INFORMER L’EMPLOYEUR D’UNE DEMANDE DE RECONNAISSANCE DE MALADIE PROFESSIONNELLE SUFFIT-IL A DECLECHER LA PROTECTION LIEE AUX ACCIDENTS DU TRAVAIL ET AUX MALADIES PROFESSIONNELLES ?

NON

Encore faut-il prouver que l’arrêt de travail est lié, au moins en partie, à un accident du travail ou à une maladie professionnelle (AT-MP).

 L’affaire : un salarié en arrêt de travail dépose une demande de reconnaissance de maladie professionnelle auprès de la caisse primaire d’assurance maladie.

L’employeur, bien qu’informé de cette demande, le licencie pour absences prolongées désorganisant l’entreprise.

Le salarié réclame en justice la nullité de son licenciement.
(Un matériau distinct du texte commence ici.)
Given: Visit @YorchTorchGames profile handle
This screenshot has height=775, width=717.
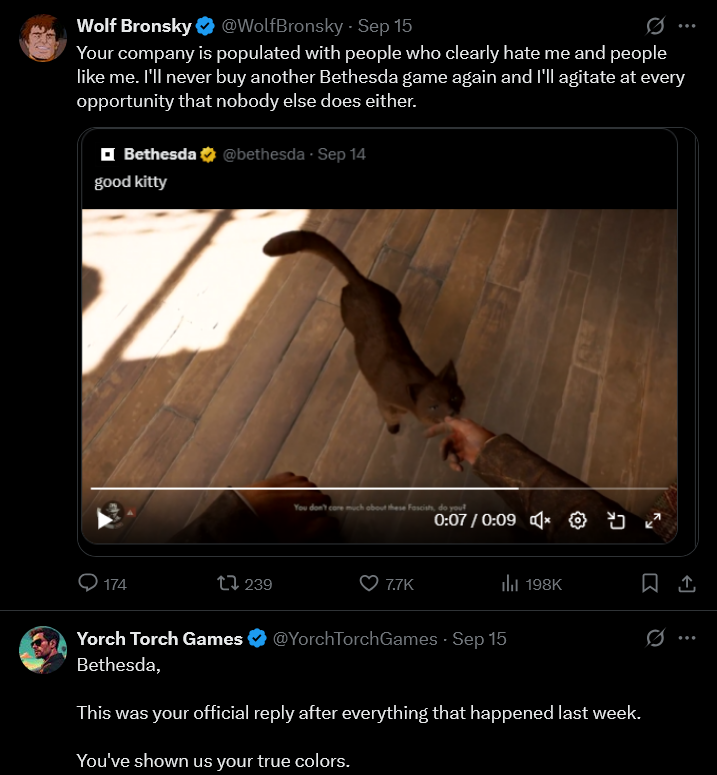Looking at the screenshot, I should pos(355,639).
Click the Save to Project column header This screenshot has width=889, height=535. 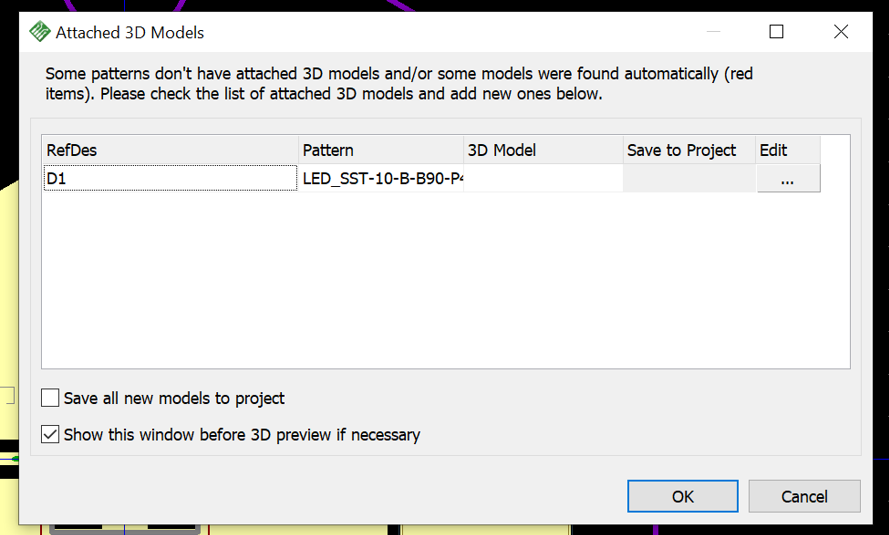coord(689,150)
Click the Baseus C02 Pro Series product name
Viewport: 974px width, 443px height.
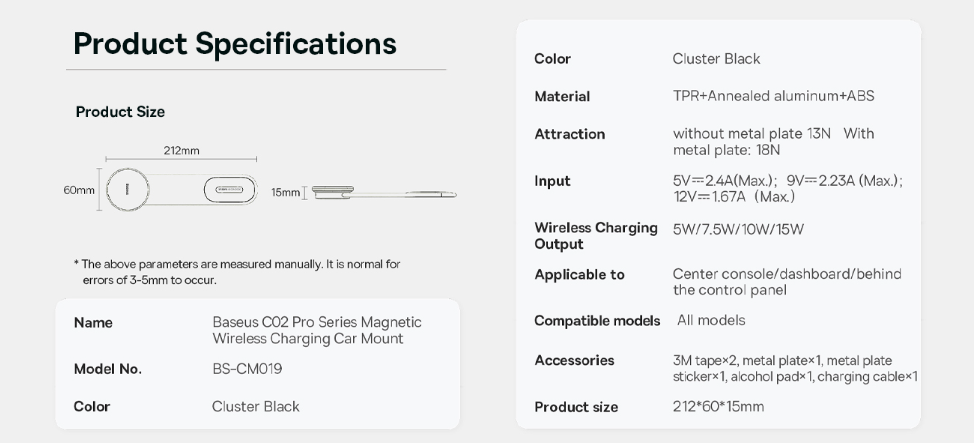317,330
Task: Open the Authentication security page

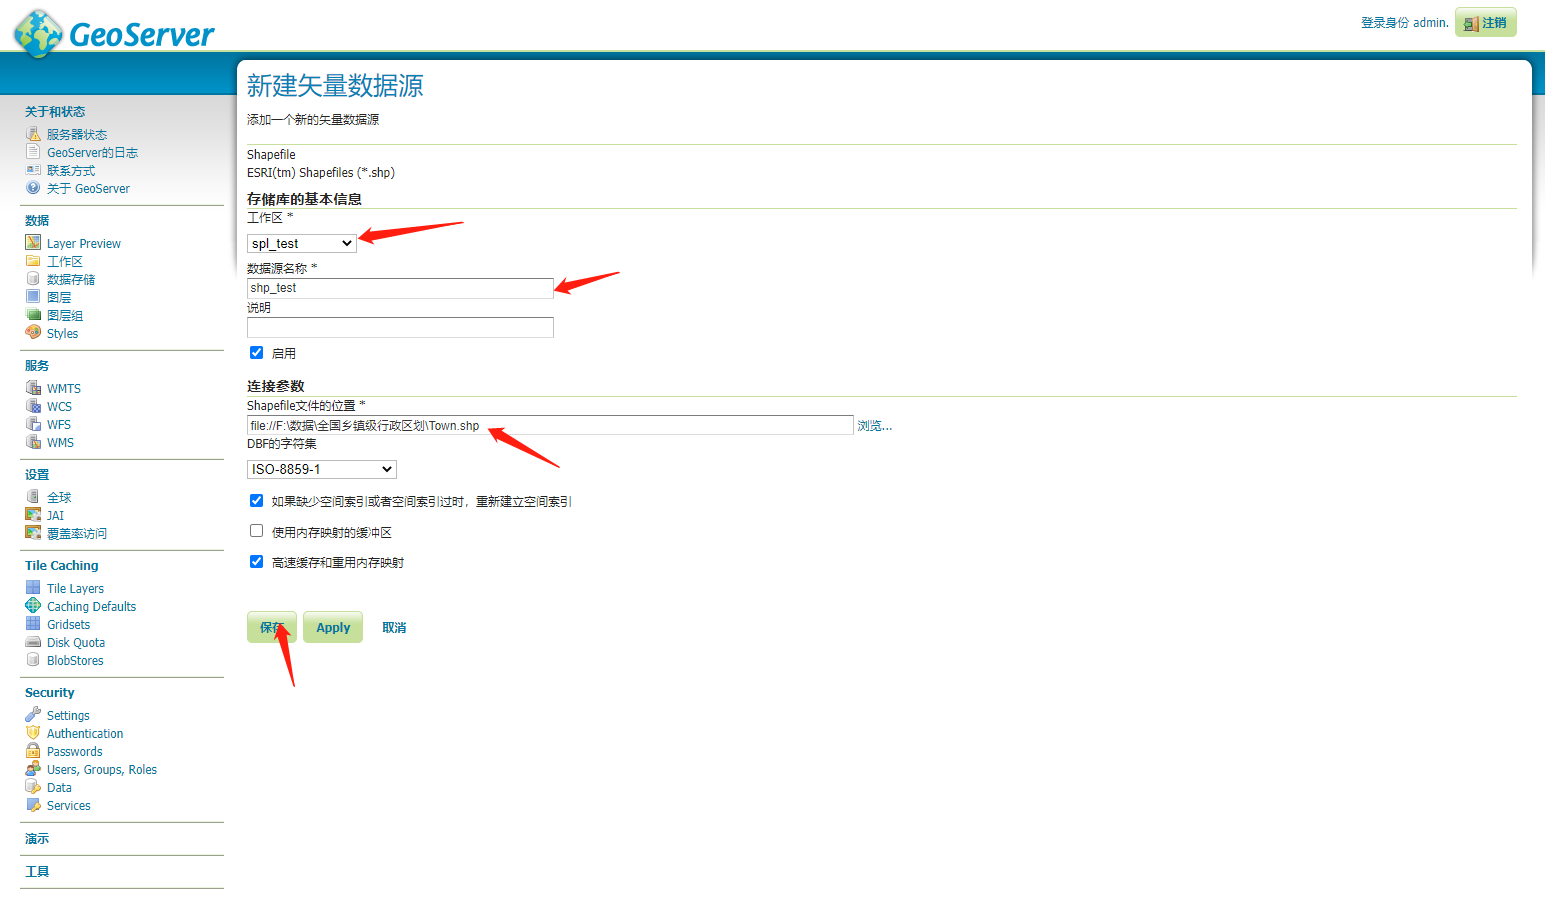Action: coord(84,732)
Selon lui, dès lors que l’employeur avait connaissance de sa demande de reconnaissance, il aurait dû bénéficier de la protection prévue en cas d’arrêt de travail consécutif à un AT-MP : il est en effet interdit de licencier le salarié durant un arrêt de travail d’origine professionnelle, sauf exceptions (art. L. 1226-9 du Code du Travail).

La Cour de cassation rejette sa demande : pour que la protection s’applique, il doit être établi que l’arrêt a, au moins partiellement, pour origine un AT-MP.

Ce lien ne peut résulter de la simple connaissance, par l’employeur, d’une demande de reconnaissance de maladie professionnelle.